Spatial analysis in archaeology today encompasses a wide range of experiential, fieldwork-based, and deterministic approaches that vary considerably in their intended purpose and theoretical underpinnings. The rapid uptake of computational methods such as Geographical Information Systems (GIS) and related methods in archaeology from the late 1980s and early 1990s marks a disciplinary change, for enthusiasts and critics alike, increasing by an order of magnitude the quantity of spatial data that could be managed and analyzed, especially for those working at the scale of entire archaeological landscapes.
Over the past few decades there has been a large debate between two strands of archaeological theory. A very brief summary of the argument follows. Proponents of post-processual, qualitative, experientialist, or phenomenological landscape theory in archaeology have argued that quantitative or empirical techniques, which include GIS-based mapping methods and predictive techniques, effectively dehumanize and distort the past through an ethnocentric gaze. In response, strong criticisms have been raised about the validity of evidence presented in the qualitative, experiential, or phenomenological frameworks, especially research methods that are characterized as highly subjective attempts to empathize with the lives of long-dead human beings.

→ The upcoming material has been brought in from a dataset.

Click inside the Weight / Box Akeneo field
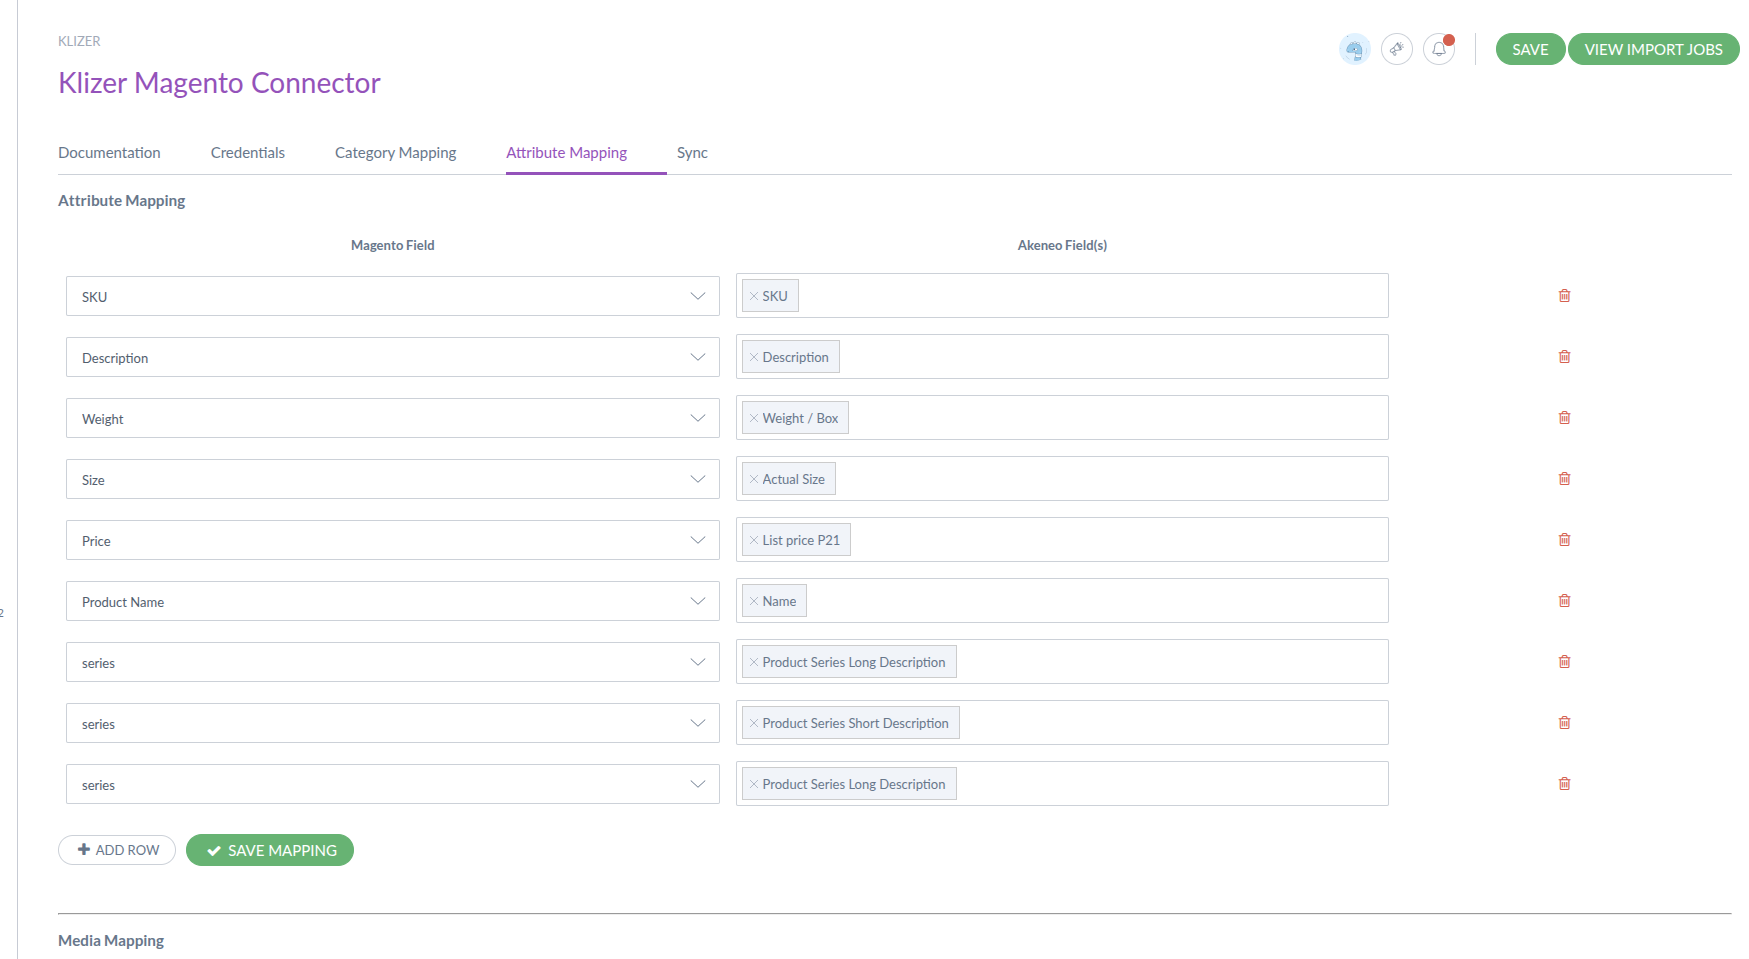 point(1110,418)
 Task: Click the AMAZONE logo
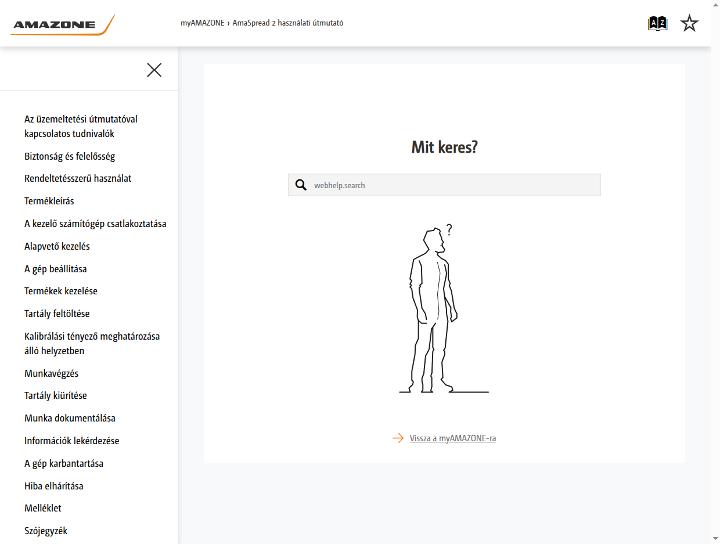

Several of these readings illustrate the gap in theories. As I reflect upon this divergence of theories, GIS becomes collateral damage. The underlying argument is not about GIS, it is about the interpretation of the data that is evaluated. GIS, by definition, is a system that keeps track of where events happen or exist and when. It is a platform for creating and maintaining maps and a tool for querying, editing, and analyzing spatial data. I sense in the arguments and in the preliminary articles leading up to discussion, that the keyword “analyze” is the culprit for GIS to bear the responsibility of interpretation. While analysis is the groundwork for interpretation, data collection is the groundwork for analysis. Any visualization of data is always dependent on the underlying data collected.
Virtually every attempt to economize process—with GIS or not—presents certain challenges to interpretation and knowledge production, and thus all attempts should be analyzed critically in terms of their methodological or interpretive efficacy. As scholars we must ask: are we getting the right data; are we asking the right questions? As archaeologists, we must not only consider our immediate questions, but we must be mindful of the entirety of the data collection process. Are we limiting our data collection to the immediate research or are we collecting enough data so that future scholars can ask new questions? This is especially true of excavation sites. Once excavated we have changed the site and cannot restore it to its undisturbed state.
I look forward to the chance to learn about Dr. Craft’s project.